### Work order:
Below are the records; copy each line in them that holds the word "agent".

### Stored data:
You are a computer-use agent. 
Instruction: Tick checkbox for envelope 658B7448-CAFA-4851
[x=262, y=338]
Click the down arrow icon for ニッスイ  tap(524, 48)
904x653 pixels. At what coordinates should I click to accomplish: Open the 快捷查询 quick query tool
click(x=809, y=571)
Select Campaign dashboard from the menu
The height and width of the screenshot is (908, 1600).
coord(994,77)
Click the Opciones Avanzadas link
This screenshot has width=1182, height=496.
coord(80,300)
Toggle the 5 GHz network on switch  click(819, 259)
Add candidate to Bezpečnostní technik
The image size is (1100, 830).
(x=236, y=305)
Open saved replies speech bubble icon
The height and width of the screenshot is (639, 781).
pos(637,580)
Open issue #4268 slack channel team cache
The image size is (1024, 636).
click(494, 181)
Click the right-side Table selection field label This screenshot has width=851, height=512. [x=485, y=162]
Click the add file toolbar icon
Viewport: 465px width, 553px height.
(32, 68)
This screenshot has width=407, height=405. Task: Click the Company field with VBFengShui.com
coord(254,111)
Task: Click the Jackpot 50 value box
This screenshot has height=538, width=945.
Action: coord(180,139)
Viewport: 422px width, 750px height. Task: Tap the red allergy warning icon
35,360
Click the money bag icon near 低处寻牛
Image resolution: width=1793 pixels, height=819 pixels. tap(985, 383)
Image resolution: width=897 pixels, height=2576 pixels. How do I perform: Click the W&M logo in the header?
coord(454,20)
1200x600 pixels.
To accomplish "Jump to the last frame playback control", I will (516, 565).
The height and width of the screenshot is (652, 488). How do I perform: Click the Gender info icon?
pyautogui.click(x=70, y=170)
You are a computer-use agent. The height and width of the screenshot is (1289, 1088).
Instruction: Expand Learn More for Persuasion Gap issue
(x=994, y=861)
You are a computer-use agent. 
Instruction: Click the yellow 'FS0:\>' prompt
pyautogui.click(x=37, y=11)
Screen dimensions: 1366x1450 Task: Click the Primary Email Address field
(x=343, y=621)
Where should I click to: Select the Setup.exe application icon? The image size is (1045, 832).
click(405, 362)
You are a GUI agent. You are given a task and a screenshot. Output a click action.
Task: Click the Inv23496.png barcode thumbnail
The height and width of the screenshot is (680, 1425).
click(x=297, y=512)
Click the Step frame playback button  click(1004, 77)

### Written answer:
You are a computer-use agent. 
You are a computer-use agent. The height and width of the screenshot is (1289, 1088).
You are a computer-use agent. 
You are a GUI agent. You are given a task and a screenshot. Output a click action.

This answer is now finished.